In Rolfe v. Peterson, (1772) (3), no reasons are given, but there Lord Camden's decision was reversed. It was a covenant by a lessee not to plough up ancient pasture, and if he does to pay an additional yearly rent of 5 pounds an acre. Breach, ploughing up ten acres. Held, that it was not to be considered as a penalty, but as liquidated satisfaction fixed and agreed upon by the parties, notwithstanding that it was alleged "that the penalty of 5 pounds per acre reserved during the remainder of the term for once ploughing amounted to more than thirty times the value of the inheritance of the ten acres before they were put into a state of cultivation by the respondents"; and although the parties use the words "liquidated damages" or "penalty", though such words ' are not to be disregarded they are by no means conclusive. Thus, in Belts v. Burch (4), Bramwell, B., correctly lays it down, "For if the whole agreement is such that the Court can see the sum is a penal sum, it must be so treated; on the other hand, if it is not a penal sum, it would be incorrect to treat it as a penalty merely because the parties have so called it in the agreement." And so in Kemble v. Farren, 6 Bing. at p. 148; 3 M & P. at p. 441, where the sum of 1,000 pounds, the subject of the action, was declared by the agreement to be liquidated damages, and not a penalty or in the nature thereof, it was held to be a penalty; but Tindal, C.J., in the course of his judgment, observes: "We see nothing illegal or unreasonable in the parties, by their mutual agreement, settling the amount of damages, uncertain in their nature at any sum they may agree."
There would be some difficulty in criticising some of the English decisions, and it would not be very profitable. Bramwell, L.J., in Newman's case 4 Ch.D. at p. 734, says: "It seems to me, as I said in Belts v. Burch, H & N at p. 511, that by some good fortune the Courts have, in the majority of cases, gone right without knowing why they did so." There could be no more competent judge.

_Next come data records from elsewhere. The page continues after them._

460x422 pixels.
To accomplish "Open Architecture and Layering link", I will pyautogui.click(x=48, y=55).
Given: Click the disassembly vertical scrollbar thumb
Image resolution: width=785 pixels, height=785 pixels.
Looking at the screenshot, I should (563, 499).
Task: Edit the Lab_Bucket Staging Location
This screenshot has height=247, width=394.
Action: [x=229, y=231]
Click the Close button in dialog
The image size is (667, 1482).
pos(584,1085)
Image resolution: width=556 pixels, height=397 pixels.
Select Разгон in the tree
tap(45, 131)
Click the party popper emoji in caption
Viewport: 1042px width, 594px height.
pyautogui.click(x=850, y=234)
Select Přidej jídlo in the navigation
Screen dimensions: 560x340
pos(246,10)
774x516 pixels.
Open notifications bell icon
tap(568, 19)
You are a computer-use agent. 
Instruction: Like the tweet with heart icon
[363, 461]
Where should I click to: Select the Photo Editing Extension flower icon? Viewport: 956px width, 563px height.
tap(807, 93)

I leave it in his hands.
I am clearly of opinion with my noble and learned friend that the sum of 100 founds per imperial acre for all ground not restored, though described in one part of the 12th Article as "the penalty therein stipulated," is not a penalty, and represents stipulated or estimated damages. It is satisfactory also to be able to make out from the uncontroverted evidence that the sum is not exorbitant or unreasonable."

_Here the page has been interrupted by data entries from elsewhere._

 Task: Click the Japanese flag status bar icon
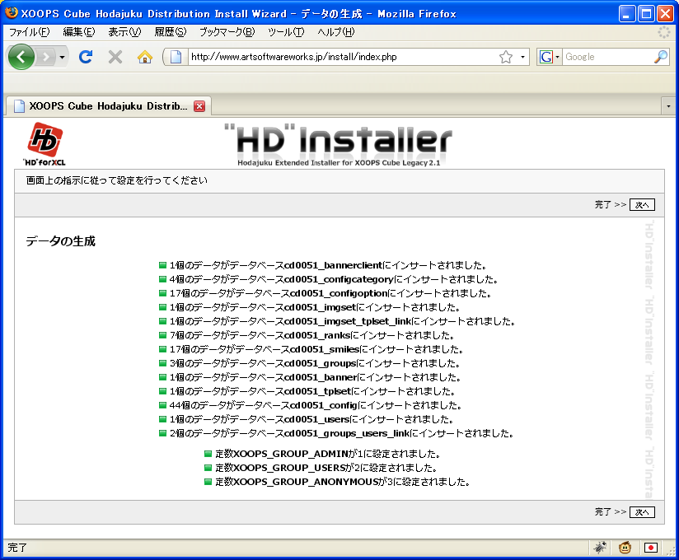[x=651, y=547]
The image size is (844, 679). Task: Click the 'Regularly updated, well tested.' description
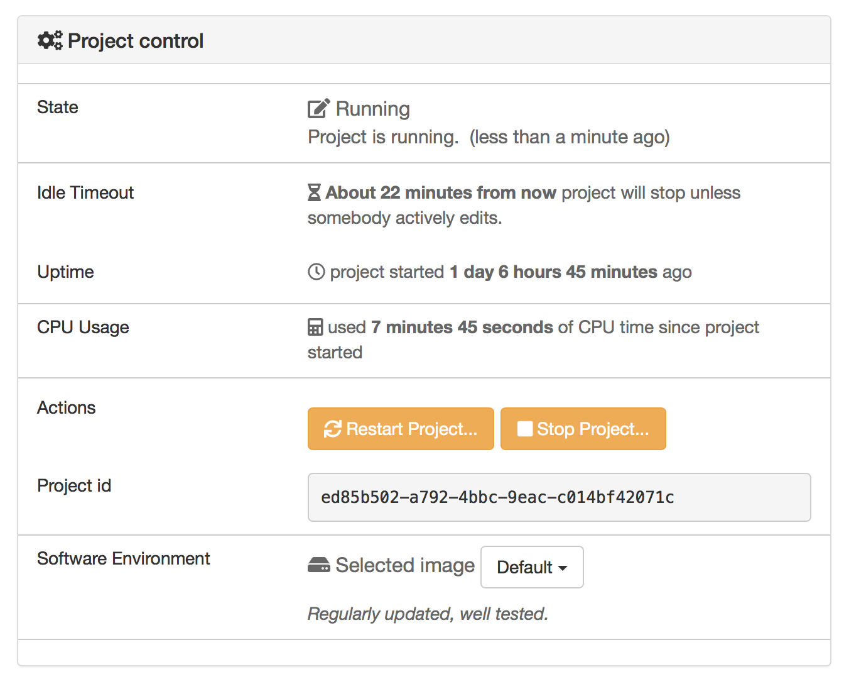[428, 614]
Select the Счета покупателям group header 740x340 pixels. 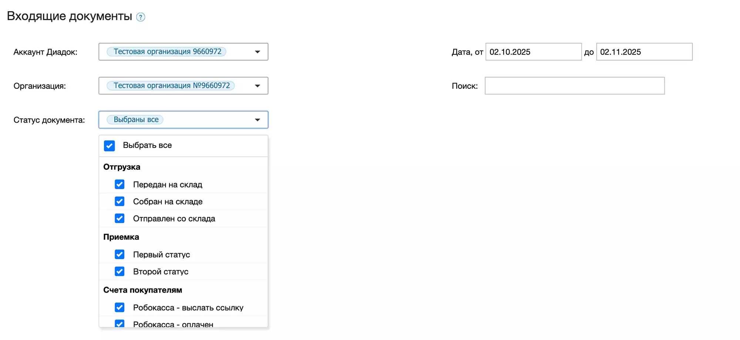[x=142, y=290]
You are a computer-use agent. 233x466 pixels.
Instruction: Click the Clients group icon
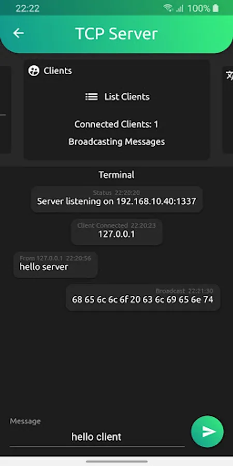click(34, 71)
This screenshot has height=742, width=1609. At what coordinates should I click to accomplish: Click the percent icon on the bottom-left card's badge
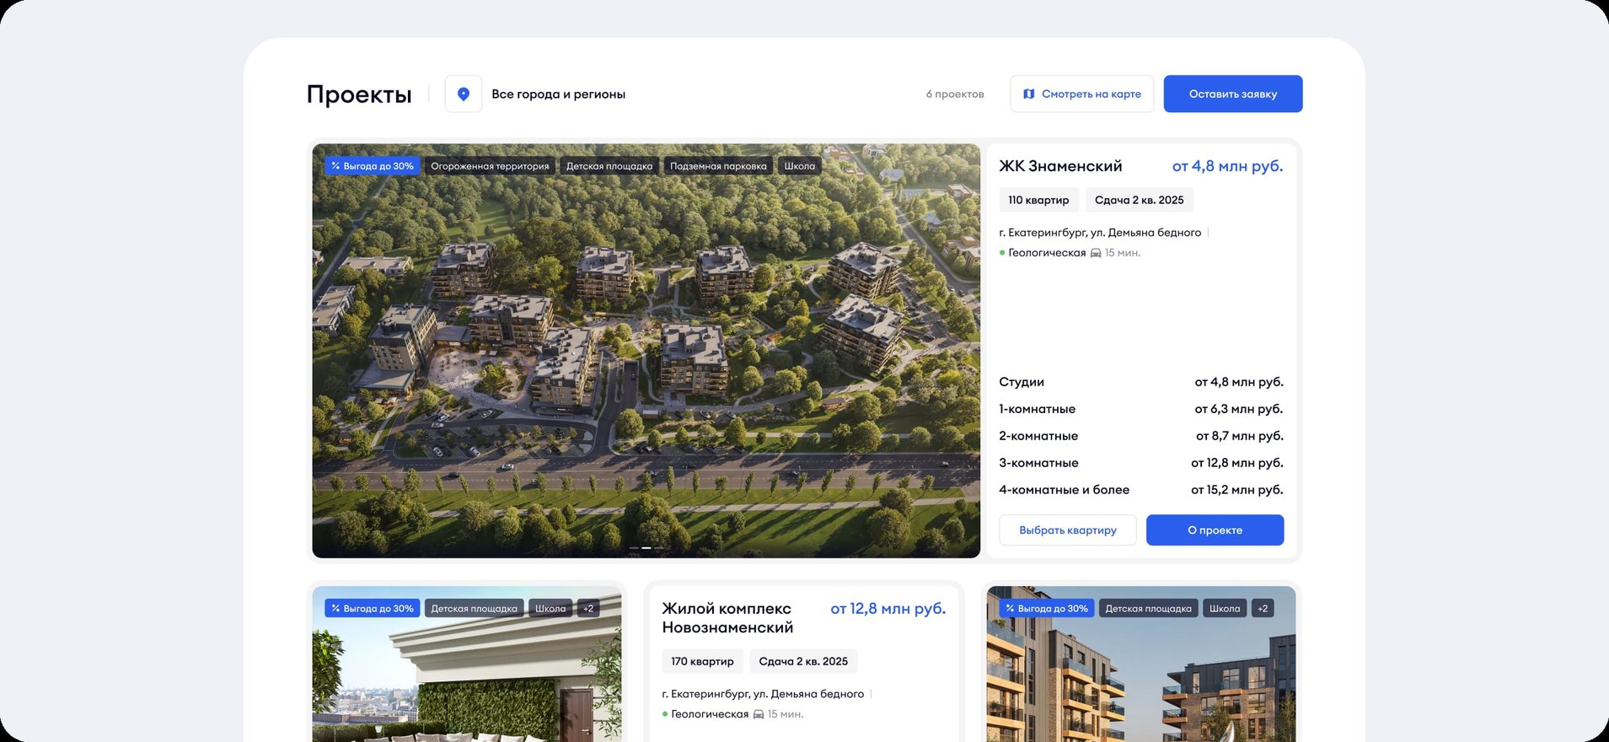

23. The House of Lords took the view that whenever a lump sum is paid as deposit that is always to be treated as penalty.
24. In Dunlop Pneumatic Tyre Company Limited v. New Garage and Motor Company Limited, (1915) Appeal Cases 79, the House of Lords had to again consider a point. The appellants before the Privy Council, Dunlop Pneumatic Tyre Company Limited entered into a contract with the respondent for supply of goods of the appellant which were mainly motor tyre covers and tubes. The respondents had agreed not to sell to any private customer or Cooperative Society at prices less than the current price list issued by the appellant Company, not to supply the articles to persons, whose supplies the appellant Company had decided to suspend, not to exhibit or export without the consent of the appellants not to exhibit or to export without the appellant's consent. The respondents agreed :
"We agree to pay to the Dunlop Pneumatic Tyre Company Ltd. the sum of 5 I. for each and every tyre, cover or tube sold or offered in breach of this agreement, as and by way of liquidated damages and not as a penalty."
The appellant Company sought to mention the amount as per the terms of the clause on the ground of breach on the part of the respondents, representing damages. The Court took the view that the respondents were guilty of breach of contract. The Master of the Court was directed to enquire into the quantum of damages. The Master expressed his view :
"I find that it was left open to me to decide whether the 5 1. fixed in the agreement was penalty or liquidated damages. I find that it was liquidated damages."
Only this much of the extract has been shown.